Миранда оглядела свое собственное платье из серебристой ткани, расшитое мелким жемчугом. Поверх него было надето верхнее платье из белого бархата. Ее коротко подстриженные волосы скрывала белая кружевная сетка, увенчанная и удерживаемая обручем, украшенным мелкими жемчужинами. Туалет этот вполне подходил для девицы, впервые представленной мужчине, которому надлежало стать ее мужем, подумала Миранда, иронически улыбаясь. Убедительная картина девственной скромности. Мод этот туалет очень бы пошел.
Она не сознавала, что улыбается, когда спускалась вниз по лестнице. Она не сознавала и того, что шаги ее были быстрыми, а на шеках рдел нежный румянец.
Двое мужчин, кланяясь, попятились от королевы, но, будто почувствовав приближение Миранды, обернулись.
— Она именно такая, как на портрете. Он ей не польстил, — тихо сказал Генрих. — И даже более того. Я не ожидал подобной живости. Художник, по-видимому, показал в своем портрете только серьезность ее натуры.

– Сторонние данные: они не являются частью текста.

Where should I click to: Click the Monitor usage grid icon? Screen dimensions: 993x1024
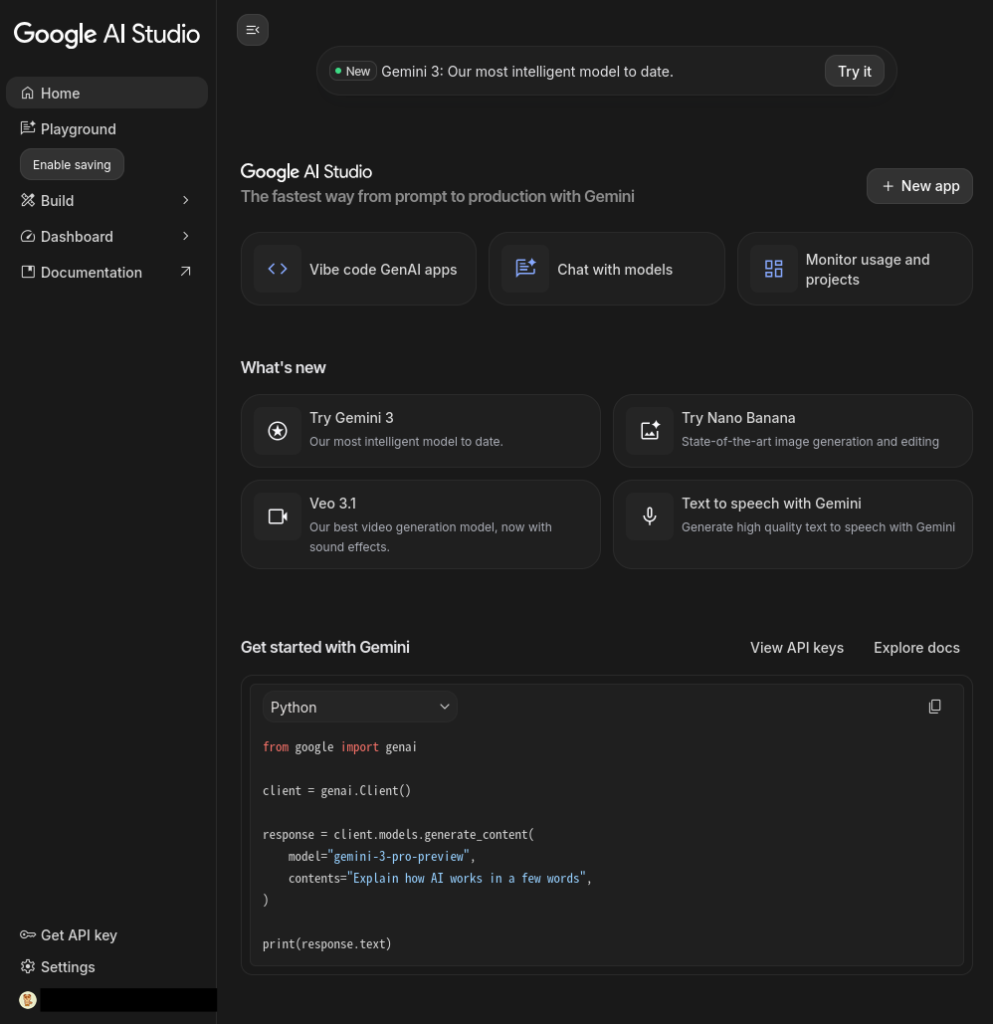[x=774, y=269]
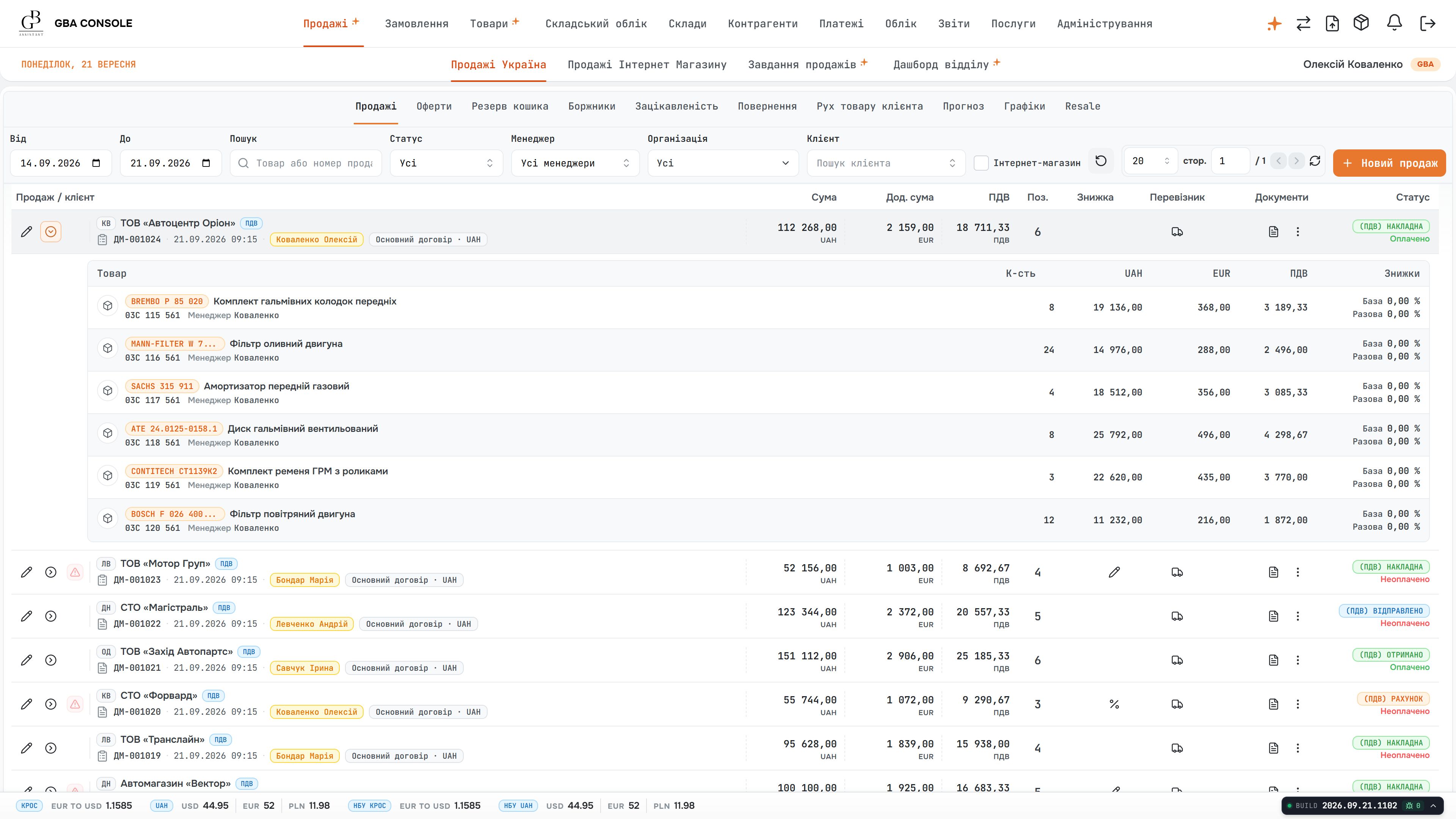Edit sale ДМ-001024 with pencil icon

point(27,232)
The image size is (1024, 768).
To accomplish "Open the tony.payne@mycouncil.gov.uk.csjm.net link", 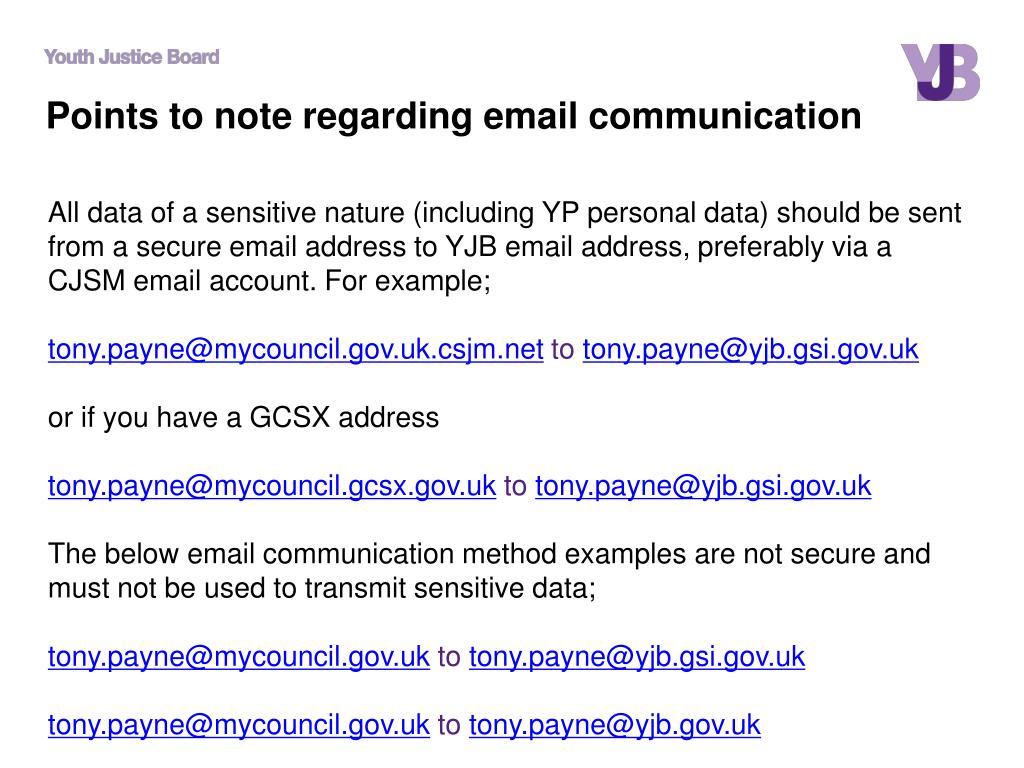I will (x=296, y=349).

— Кисть не всесильна, — заметил Гарет. — Редко удается передать все особенности личности в одном портрете.
Гарет гадал, что так позабавило Миранду. Глаза ее сверкали, щеки раскраснелись. Уголки рта были чуть приподняты, будто она улыбалась какой-то тайной мысли. Неудивительно, что она уже пленила Генриха. Пока они смотрели на нее, трое молодых людей вились вокруг Миранды, претендуя на ее внимание и стараясь перещеголять друг друга. Отсюда не было слышно, что они ей говорили, но Миранде их внимание было явно приятно. Она смеялась, откидывая назад свою маленькую головку, и играла веером, то складывая, то раскрывая его, как прирожденная кокетка, привыкшая к восхищению.
— Надеюсь только, что леди не отвергнет брак с таким старым воякой, как я. Надеюсь, она не сочтет меня слишком отталкивающим, — сказал Генрих, поджимая губы. — Я не слишком галантный кавалер, Харкорт, а ваша воспитанница, как видно, привыкла к постоянному вниманию.